**Page text:**
Adam's convergence proof is flawed
An example where Adam fails to converge to the true solution

Adam's convergence proof is flawed

2018, Aug 18    



ICLR 2018 - 1st article

In this series, we explore the 2018 edition of the International Conference on Learning Representations. Oral papers are analyzed and commented in an accessible way.

This article is based on the paper On the convergence of Adam and beyond by Sashank J. Reddi, Satyen Kale, and Sanjiv Kumar.



If you asked people in the deep learning community what their favorite optimization algorithm is, you’d probably see Adam in the top 2 (with Stochastic gradient descent + momentum), far ahead of alternatives like Adagrad or RMSProp (we’ll come to these in a minute). Adam has become very popular in deep learning since it was proposed by Kingma & Ba in December 2014. The reasons are easy to understand: it exhibits impressive performance, uses many important ideas of previous works, comes with predefined settings that already work very well, and does not require careful hyper-parameter tuning. Better performance with less work, what more do you want?

Naturally, great power comes with great responsibilities, even for optimization algorithms like Adam. At the very least, we expect some theoretical guarantees on the convergence properties, to make sure that the algorithm is actually doing its job when required. This is a necessary sanity check, confirming by the maths that we can legitimately have faith in its correctness.

The convergence proof was provided in the original Adam paper. However, our authors show in their paper that this original proof is flawed, and Adam does not correctly converge in all problems, as illustrated by this theorem:

Theorem 3. [With mild assumptions on the parameters], there is a stochastic convex optimization problem for which Adam does not converge to the optimal solution.

How did we reach this point, where the most widely used optimization algorithm in deep learning does not converge in some simple convex problems? Let’s go back some years, and see what lead us there.



Gradient descent and adaptive methods

To facilitate analysis, let’s define our online optimization framework. At each time step $t$:

  • The algorithm picks a point $x_t$ (weights of the model) in the feasible set $\mathcal{F}$.
  • We then get access to the next mini-batch, with the associated loss function $f_t$, and we incur the loss $f_t(x_t)$.

**Text and element pointing listing:**
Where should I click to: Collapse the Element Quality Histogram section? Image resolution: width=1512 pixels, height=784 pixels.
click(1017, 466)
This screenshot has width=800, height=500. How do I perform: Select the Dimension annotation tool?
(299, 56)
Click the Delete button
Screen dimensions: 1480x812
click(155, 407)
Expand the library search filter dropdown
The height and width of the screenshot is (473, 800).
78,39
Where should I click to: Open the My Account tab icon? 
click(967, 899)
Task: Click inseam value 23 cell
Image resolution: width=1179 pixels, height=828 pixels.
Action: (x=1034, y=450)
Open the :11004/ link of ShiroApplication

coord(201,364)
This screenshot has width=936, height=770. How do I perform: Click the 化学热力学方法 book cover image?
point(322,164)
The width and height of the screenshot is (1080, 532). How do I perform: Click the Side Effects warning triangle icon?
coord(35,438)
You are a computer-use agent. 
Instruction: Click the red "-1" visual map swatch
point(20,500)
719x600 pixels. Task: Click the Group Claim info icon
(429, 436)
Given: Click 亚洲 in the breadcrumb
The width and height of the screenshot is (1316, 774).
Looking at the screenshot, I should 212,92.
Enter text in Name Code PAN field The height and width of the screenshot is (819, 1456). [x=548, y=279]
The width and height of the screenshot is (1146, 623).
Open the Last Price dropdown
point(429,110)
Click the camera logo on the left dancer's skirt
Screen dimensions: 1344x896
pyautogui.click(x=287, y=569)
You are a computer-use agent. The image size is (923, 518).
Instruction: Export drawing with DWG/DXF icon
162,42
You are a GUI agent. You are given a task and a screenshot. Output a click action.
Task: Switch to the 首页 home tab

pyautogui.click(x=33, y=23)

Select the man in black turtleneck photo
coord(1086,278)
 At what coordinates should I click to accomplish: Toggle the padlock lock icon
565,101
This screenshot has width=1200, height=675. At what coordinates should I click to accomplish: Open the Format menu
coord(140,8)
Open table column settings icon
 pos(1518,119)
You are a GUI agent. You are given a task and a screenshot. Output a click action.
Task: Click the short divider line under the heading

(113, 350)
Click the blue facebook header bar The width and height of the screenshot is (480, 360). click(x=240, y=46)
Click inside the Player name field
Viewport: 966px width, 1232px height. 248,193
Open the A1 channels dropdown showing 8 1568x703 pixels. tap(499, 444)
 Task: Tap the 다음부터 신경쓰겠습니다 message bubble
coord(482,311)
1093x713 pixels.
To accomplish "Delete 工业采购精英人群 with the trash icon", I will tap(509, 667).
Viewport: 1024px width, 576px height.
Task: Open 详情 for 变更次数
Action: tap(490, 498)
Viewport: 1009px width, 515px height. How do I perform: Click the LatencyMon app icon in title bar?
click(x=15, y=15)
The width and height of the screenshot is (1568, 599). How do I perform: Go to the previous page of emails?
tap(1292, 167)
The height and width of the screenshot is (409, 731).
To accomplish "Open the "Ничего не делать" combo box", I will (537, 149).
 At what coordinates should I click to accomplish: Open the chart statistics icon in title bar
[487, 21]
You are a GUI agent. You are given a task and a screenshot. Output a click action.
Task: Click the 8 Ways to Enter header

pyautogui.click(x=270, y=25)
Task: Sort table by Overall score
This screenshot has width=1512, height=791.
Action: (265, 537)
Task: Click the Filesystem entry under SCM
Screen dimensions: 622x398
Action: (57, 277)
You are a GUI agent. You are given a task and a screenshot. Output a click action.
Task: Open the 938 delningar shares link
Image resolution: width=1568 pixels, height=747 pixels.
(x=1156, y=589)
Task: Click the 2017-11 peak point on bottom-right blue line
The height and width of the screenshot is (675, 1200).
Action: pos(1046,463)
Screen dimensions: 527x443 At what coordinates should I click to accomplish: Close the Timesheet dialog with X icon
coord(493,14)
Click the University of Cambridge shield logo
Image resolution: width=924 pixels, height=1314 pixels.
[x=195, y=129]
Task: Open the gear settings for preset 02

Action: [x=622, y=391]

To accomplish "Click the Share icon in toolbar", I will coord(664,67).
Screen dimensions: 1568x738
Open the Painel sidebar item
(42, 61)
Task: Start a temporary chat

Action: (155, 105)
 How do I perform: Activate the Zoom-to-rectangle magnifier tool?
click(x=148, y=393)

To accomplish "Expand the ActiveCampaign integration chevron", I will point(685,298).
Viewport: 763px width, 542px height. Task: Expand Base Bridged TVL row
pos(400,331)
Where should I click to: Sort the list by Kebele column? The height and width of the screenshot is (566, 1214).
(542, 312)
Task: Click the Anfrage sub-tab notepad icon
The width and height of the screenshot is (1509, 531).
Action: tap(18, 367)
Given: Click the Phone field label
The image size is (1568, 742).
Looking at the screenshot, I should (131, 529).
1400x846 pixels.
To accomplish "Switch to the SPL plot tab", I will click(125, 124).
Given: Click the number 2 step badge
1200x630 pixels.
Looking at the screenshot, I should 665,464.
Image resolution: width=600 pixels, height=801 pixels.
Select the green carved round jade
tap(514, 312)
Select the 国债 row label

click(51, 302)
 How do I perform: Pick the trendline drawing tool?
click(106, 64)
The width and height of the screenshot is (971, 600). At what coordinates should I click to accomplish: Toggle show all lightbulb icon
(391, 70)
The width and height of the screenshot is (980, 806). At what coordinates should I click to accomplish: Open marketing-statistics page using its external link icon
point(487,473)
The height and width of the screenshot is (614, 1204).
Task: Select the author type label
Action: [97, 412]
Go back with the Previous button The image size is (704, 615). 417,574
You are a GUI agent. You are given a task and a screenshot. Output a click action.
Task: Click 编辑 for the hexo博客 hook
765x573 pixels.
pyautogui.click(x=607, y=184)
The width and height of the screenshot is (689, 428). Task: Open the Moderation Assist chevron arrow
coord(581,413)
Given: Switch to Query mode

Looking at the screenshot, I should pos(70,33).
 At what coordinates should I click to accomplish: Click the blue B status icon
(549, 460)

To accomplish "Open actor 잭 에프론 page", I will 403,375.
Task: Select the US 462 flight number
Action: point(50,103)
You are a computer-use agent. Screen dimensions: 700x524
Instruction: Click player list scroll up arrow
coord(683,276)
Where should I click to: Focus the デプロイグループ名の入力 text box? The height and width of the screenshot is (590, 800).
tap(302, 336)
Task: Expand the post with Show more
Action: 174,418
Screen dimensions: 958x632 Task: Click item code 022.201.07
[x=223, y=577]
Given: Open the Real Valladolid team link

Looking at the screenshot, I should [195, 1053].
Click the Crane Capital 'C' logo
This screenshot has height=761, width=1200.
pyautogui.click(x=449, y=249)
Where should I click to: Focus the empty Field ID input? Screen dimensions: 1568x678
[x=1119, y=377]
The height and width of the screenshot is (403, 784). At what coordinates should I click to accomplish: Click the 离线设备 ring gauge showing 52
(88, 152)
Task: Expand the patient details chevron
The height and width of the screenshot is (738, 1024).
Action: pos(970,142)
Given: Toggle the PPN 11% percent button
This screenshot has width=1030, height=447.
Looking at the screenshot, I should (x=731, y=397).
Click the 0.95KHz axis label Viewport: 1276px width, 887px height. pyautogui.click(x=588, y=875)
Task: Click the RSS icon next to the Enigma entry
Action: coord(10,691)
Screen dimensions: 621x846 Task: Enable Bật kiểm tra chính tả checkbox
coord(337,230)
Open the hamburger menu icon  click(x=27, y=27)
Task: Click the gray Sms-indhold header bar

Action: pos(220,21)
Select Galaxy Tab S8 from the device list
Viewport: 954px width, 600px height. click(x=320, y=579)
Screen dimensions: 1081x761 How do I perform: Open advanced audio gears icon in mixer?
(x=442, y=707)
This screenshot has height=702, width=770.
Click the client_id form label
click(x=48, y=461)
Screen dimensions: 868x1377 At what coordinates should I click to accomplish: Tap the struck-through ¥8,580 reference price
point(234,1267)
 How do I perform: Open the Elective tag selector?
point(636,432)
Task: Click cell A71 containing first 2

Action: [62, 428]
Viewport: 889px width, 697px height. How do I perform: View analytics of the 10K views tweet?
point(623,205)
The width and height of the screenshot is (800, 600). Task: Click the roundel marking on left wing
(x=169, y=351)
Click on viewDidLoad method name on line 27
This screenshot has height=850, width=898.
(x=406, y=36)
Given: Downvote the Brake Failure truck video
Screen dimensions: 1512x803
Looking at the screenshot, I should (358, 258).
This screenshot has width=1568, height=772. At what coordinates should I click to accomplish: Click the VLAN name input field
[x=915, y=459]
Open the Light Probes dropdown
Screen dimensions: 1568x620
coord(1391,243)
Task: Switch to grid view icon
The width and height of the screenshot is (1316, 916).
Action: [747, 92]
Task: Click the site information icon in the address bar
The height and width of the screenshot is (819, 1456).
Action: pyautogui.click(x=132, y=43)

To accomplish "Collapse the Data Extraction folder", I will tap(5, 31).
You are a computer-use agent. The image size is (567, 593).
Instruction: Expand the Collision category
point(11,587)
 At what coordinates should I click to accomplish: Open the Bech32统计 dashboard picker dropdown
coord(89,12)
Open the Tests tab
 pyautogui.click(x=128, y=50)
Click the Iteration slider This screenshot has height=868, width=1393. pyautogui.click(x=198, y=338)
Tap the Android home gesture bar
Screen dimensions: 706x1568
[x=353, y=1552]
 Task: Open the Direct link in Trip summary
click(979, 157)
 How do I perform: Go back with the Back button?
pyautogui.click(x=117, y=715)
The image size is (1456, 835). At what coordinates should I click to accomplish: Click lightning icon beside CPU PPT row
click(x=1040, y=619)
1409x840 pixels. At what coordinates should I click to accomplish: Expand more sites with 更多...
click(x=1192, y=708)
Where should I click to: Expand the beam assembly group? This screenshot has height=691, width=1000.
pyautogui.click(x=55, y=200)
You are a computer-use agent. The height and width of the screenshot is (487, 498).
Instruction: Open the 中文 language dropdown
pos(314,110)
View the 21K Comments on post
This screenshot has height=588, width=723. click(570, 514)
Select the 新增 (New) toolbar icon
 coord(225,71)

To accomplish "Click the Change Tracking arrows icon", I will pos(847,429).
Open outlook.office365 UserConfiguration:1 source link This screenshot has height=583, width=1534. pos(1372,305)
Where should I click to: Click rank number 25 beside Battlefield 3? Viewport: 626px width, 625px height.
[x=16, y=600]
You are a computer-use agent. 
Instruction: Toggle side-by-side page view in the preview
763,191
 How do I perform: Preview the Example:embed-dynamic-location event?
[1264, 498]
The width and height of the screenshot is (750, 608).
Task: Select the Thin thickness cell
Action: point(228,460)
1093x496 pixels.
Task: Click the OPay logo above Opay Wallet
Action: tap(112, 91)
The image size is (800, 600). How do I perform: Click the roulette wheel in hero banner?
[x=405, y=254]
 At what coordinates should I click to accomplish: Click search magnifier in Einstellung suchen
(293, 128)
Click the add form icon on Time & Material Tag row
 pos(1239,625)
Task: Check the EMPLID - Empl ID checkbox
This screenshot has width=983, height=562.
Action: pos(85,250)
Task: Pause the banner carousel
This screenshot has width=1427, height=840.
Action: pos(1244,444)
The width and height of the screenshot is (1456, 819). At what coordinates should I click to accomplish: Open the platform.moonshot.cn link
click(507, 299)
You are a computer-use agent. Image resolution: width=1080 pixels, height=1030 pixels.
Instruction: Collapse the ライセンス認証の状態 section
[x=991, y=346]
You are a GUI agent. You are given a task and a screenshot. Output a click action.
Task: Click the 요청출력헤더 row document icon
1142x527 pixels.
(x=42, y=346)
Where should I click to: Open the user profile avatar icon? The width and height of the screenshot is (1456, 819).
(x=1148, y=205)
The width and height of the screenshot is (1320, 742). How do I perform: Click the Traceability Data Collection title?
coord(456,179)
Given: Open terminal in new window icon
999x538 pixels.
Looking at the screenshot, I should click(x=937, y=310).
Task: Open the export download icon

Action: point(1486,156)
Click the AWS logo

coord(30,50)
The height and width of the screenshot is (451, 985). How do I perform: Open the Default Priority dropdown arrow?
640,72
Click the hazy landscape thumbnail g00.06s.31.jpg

**Given exercise 1:** According to the Adam article, who proposed Adam and when?
**Given exercise 2:** Write out, word for word, the stretch of the Adam article from "In this series, we" through "an accessible way.".
Rely on the Adam article alone when responding.

**Written response 1:** Kingma & Ba proposed it in December 2014.

**Written response 2:**
In this series, we explore the 2018 edition of the International Conference on Learning Representations. Oral papers are analyzed and commented in an accessible way.